There’s no difference in this case between renting or buying.  Buying a home in an area doesn’t mean you’re committed to stay there.  You have to live somewhere for the first year!  If you buy a home and then decide you’d rather live somewhere else, you can move and rent out the home you bought, while renting somewhere else.

– Regardless of if you choose to live in the home that you purchased, your money is working for you in the Israeli real estate market while you were deciding where you want to live.  While past performance is no guarantee of future results, Israeli real estate has moved upward pretty consistently.  In the year + since we bought our home, prices have steadily risen here in Karmiel, and if I had waited until now to buy (assuming that I was able to qualify for a mortgage and still had a down payment to work with, which wouldn’t be realistic but anyway), the price of an apartment like mine would in all likelihood be out of our price range now.  A delay would have meant we’d have to buy something smaller, in a less desirable neighborhood, or worse condition.

– The risk factor of buying a home unseen can be moderated by taking some precautionary measures.  Firstly, we used a real estate agent as well as a real estate lawyer to be sure everything was on the up and up.  We hired a contractor to check out the apartment and give us a detailed report of its condition before we made an offer.  This is unusual in Israel, but I felt the money spent was worth the peace of mind, and when I had power of attorney for my mother and took care of her apartment purchase, I did the same thing.

You can also have the agent send you pictures of the homes you’re interested in, or have a friend who lives in the area look at homes for you.  (My oldest daughter was studying here at the time, and visited the apartment and took pictures as well as gave us her feedback on what she saw.)  Sometimes pictures look great and the reality isn’t so rosy.  A good real estate agent is going to tell you about all of the problems with the apartment, because she’s not going to gain by you purchasing something that you end up feeling misled about.

– We used a mortgage broker to assist us with our purchase from abroad.  This also added in another level of help and security – there was someone else looking out for us with regards to the bank.  All mortgage brokers are not created equal.  We initially spoke with one person, who after hearing our financial details assured us we would be able to buy a home with 10% down.  We went about looking at homes based on this figure.  In subsequent conversations, he then told us we needed 20%, then 30%, then 30% with co-signers, then 30% with high earning co-signers who would finance 10%of the down payment.  We didn’t have co-signers and we definitely didn’t want to ask anyone to put any of their own money into our home purchase, and it looked like we weren’t going to be able to go through with our purchase.

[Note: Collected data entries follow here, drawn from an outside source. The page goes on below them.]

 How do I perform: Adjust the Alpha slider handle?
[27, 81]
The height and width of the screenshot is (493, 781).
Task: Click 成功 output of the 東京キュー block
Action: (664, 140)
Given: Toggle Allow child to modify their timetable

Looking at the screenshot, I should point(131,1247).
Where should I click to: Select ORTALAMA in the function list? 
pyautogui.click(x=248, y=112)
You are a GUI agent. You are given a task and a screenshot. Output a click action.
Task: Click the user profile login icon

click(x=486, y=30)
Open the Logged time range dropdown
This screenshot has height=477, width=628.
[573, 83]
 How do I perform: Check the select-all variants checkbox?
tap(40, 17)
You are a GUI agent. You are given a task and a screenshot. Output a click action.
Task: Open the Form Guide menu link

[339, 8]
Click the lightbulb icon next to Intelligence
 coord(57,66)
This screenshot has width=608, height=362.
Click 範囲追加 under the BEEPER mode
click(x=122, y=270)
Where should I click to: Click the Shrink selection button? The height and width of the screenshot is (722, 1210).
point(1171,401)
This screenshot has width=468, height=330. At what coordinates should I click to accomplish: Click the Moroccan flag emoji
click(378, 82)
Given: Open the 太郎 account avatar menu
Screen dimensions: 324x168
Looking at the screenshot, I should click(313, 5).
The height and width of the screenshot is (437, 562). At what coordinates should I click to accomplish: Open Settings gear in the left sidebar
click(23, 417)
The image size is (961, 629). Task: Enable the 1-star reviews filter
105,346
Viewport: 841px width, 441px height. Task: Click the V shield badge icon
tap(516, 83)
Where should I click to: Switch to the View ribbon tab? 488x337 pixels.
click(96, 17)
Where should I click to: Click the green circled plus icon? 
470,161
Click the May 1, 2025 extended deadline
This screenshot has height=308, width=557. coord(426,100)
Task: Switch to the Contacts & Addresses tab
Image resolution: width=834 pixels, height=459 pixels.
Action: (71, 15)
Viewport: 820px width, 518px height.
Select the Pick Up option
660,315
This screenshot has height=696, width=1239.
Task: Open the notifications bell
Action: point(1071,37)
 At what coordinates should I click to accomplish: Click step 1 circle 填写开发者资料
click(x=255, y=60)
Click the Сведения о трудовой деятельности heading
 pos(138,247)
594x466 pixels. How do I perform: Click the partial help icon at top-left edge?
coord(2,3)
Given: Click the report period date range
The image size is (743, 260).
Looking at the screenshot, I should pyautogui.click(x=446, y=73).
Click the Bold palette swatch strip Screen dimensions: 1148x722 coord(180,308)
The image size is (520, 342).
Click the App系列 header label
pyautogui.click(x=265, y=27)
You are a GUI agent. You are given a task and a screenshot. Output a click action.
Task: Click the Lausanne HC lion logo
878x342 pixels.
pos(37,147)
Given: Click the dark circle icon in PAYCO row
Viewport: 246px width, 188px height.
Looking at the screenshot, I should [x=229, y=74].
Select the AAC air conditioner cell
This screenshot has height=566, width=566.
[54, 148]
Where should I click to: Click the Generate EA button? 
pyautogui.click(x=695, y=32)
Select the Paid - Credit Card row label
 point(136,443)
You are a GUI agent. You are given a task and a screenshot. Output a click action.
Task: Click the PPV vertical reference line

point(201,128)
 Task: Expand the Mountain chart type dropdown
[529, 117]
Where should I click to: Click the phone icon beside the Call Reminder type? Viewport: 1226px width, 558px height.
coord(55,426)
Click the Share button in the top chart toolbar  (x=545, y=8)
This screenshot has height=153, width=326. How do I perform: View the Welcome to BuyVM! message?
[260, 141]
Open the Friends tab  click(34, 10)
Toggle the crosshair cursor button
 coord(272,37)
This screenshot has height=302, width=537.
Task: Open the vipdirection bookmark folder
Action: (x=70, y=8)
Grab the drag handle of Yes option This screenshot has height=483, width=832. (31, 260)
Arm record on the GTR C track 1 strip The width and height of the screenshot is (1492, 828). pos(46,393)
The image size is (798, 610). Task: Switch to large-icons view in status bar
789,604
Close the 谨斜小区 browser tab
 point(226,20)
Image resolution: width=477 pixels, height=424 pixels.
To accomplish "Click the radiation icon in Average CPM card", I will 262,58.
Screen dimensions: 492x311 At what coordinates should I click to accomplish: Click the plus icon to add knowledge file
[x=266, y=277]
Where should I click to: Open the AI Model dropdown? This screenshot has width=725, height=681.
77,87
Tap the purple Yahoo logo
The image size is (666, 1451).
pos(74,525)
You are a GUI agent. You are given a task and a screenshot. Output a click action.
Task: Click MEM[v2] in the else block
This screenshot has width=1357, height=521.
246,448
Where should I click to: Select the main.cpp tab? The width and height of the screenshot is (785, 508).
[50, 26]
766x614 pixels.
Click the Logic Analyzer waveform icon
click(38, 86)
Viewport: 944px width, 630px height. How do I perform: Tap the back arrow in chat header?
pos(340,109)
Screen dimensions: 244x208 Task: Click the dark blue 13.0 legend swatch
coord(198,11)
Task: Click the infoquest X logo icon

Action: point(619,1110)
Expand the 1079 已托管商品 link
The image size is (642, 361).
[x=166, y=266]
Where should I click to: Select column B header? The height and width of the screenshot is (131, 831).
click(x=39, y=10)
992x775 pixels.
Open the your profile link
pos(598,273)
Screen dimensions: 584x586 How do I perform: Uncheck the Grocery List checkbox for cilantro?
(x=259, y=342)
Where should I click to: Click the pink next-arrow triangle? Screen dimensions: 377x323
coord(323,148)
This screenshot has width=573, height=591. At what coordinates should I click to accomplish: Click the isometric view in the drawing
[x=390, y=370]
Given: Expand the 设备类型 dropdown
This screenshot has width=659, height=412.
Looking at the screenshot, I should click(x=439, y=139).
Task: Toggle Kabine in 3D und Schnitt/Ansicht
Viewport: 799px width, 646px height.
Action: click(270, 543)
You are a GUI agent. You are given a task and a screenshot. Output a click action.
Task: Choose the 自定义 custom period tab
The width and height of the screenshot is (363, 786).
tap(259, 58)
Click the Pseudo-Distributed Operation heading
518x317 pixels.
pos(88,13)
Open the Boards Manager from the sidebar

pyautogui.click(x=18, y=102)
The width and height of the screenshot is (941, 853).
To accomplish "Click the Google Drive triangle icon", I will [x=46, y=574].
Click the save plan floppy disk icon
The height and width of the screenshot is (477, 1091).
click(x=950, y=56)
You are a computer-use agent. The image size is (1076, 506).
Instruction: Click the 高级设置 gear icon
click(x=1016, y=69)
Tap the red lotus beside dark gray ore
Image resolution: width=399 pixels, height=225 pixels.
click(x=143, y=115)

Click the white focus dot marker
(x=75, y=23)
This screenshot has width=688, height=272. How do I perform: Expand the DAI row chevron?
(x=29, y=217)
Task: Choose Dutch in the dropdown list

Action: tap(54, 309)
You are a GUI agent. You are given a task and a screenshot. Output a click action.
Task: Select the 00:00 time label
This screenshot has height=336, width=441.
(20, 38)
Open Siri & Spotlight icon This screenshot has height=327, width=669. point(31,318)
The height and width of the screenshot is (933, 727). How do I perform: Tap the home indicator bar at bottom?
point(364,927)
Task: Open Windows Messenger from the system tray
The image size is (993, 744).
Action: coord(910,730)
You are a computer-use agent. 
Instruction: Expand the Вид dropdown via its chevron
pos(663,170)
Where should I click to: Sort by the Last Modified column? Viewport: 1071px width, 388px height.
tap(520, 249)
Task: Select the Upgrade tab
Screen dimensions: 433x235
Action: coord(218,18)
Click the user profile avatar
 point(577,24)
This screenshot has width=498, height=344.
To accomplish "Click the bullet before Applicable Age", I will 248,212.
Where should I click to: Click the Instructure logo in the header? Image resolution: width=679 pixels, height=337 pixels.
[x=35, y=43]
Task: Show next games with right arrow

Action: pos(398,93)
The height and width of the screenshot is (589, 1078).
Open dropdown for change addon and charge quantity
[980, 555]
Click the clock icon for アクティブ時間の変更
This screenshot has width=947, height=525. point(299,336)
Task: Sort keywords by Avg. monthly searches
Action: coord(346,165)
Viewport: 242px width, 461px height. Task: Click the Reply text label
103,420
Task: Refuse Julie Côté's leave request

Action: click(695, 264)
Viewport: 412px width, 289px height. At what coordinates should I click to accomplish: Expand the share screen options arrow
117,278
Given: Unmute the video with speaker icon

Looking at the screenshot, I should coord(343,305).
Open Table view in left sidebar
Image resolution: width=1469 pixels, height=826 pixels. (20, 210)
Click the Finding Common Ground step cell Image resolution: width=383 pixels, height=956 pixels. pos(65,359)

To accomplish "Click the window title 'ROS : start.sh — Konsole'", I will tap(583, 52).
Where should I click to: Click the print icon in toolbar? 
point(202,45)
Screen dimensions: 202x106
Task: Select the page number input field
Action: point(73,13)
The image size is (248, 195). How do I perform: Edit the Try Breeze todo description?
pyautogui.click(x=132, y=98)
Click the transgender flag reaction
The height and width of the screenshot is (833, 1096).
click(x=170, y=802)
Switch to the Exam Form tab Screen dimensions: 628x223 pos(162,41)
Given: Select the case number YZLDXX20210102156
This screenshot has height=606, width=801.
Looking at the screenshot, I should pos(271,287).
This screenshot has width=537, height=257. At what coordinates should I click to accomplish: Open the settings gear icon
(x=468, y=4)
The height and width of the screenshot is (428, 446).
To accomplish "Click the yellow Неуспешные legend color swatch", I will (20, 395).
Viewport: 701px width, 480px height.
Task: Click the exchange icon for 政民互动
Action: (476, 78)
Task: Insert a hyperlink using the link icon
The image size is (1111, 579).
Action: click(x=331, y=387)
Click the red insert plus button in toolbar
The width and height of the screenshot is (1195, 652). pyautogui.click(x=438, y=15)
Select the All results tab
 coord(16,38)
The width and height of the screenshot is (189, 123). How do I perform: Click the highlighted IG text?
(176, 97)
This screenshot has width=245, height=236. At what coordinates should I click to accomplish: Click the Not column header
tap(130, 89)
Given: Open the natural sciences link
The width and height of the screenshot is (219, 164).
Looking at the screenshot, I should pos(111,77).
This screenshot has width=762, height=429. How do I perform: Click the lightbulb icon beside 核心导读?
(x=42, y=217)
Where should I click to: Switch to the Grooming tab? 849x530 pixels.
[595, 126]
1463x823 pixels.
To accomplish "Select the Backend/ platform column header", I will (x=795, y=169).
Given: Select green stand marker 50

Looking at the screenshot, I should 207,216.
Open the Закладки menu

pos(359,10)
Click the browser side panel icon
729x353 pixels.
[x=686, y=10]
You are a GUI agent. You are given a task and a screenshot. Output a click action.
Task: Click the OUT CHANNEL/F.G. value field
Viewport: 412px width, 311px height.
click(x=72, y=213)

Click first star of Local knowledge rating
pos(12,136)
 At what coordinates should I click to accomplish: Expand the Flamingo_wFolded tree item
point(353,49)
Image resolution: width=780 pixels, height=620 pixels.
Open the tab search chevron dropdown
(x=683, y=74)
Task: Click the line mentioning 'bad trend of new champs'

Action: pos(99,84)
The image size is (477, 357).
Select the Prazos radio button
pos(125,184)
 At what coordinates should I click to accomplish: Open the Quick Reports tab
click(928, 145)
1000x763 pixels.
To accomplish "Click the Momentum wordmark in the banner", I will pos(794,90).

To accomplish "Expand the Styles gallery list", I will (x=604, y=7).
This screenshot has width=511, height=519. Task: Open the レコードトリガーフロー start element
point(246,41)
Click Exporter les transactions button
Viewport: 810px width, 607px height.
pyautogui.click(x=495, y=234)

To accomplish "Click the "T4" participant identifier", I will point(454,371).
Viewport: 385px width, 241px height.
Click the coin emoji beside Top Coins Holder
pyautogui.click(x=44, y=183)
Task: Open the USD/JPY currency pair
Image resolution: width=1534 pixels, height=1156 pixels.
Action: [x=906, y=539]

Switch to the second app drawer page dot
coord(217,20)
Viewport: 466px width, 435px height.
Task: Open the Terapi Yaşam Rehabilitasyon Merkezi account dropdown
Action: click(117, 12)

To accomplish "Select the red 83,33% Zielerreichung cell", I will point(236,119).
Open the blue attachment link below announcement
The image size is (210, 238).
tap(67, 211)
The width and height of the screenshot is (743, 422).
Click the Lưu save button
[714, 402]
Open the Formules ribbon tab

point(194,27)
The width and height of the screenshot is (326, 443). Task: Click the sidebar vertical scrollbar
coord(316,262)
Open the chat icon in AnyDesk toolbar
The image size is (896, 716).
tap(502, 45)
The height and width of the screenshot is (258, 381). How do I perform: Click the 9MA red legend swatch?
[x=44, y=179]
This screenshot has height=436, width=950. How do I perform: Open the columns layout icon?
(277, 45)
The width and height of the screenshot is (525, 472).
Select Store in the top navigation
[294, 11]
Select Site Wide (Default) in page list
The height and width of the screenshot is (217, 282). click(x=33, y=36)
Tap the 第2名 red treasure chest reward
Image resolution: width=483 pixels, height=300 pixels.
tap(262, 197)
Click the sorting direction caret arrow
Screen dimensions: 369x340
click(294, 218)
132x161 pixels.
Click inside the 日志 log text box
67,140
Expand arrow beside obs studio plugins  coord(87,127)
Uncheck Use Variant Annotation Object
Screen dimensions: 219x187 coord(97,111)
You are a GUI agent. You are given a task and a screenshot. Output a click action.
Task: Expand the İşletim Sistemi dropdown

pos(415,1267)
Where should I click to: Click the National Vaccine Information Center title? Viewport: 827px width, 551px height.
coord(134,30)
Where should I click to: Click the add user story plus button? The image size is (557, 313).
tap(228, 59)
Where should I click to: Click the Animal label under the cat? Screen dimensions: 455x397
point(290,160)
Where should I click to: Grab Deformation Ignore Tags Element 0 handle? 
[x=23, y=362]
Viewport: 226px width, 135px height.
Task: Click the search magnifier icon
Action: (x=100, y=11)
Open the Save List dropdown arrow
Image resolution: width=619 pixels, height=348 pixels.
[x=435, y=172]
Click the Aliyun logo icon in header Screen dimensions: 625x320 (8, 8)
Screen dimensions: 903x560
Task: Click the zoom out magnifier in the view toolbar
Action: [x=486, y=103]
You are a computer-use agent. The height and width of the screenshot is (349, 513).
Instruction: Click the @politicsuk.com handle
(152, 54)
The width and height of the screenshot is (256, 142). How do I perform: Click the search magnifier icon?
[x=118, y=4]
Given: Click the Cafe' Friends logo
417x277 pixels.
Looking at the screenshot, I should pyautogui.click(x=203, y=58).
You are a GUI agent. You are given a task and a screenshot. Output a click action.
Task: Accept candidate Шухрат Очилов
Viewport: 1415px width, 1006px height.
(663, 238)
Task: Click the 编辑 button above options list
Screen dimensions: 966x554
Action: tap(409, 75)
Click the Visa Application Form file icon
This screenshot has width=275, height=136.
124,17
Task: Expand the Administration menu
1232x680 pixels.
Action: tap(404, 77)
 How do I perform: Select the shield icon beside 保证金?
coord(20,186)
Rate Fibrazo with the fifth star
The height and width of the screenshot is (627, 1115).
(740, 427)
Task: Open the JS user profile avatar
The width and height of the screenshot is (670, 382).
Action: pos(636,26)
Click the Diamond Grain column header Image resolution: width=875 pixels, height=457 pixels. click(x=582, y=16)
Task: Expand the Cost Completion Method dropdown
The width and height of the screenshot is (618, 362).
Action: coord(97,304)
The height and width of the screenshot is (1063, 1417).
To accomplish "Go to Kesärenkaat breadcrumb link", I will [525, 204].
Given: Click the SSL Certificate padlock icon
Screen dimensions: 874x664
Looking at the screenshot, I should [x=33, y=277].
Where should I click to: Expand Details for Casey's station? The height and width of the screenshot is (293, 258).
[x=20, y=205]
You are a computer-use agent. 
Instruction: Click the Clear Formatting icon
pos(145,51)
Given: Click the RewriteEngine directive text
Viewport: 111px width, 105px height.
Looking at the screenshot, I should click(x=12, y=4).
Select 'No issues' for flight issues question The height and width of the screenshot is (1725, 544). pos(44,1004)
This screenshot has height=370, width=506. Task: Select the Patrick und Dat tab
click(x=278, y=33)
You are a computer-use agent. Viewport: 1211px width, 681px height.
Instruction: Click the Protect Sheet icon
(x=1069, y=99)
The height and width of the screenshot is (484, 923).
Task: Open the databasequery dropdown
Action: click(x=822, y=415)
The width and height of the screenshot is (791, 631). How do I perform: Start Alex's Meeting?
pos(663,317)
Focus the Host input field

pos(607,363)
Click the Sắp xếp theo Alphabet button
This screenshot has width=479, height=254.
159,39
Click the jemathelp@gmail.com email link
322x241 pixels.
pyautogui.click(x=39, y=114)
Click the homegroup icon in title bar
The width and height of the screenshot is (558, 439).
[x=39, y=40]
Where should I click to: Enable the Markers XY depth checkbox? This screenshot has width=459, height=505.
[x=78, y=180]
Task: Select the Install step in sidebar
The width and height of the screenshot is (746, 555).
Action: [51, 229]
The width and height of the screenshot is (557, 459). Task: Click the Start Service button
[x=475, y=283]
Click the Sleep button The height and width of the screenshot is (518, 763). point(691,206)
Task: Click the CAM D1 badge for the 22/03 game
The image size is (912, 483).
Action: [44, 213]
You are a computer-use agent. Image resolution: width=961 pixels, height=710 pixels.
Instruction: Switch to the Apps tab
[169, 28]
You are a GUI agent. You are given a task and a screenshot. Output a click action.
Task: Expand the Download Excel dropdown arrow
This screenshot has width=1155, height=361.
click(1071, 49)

I called a friend of ours in Israel who was a real estate investor for many years in the US before moving to Israel, where he has continued to work in real estate.  He gave me the suggestion of a different mortgage broker – interestingly, from the same office as the first! – and it was working with this broker that made all the difference.  (I later learned the first broker typically worked with young couples buying expensive homes financed by their parents -very much not our situation.)  The broker he recommended has a lot of experience with non-traditional buying situations, and enjoys the challenge of helping people navigate difficult situations.  If you’re buying from overseas, you’re already not a typical buyer and I’d highly recommend using someone with lots of experience.  Things can and will go wrong, and you need someone who understands this is the norm, and can deal with it.  The broker we used was Adam Siegel, and his number in Israel is 052-714-4056,  If you contact him, let him know I recommended him.  He was experienced, hardworking, honest, kept his cool in frustrating situations, and was a pleasure to deal with.  I really don’t think we would have been able to buy a home without his help, and I’m happy to pass his information on to others so they can also be helped through this challenging process.  (In case you’re wondering, I’m not getting referral fees, and he doesn’t even know I’m writing this.)   He works with people buying all over Israel.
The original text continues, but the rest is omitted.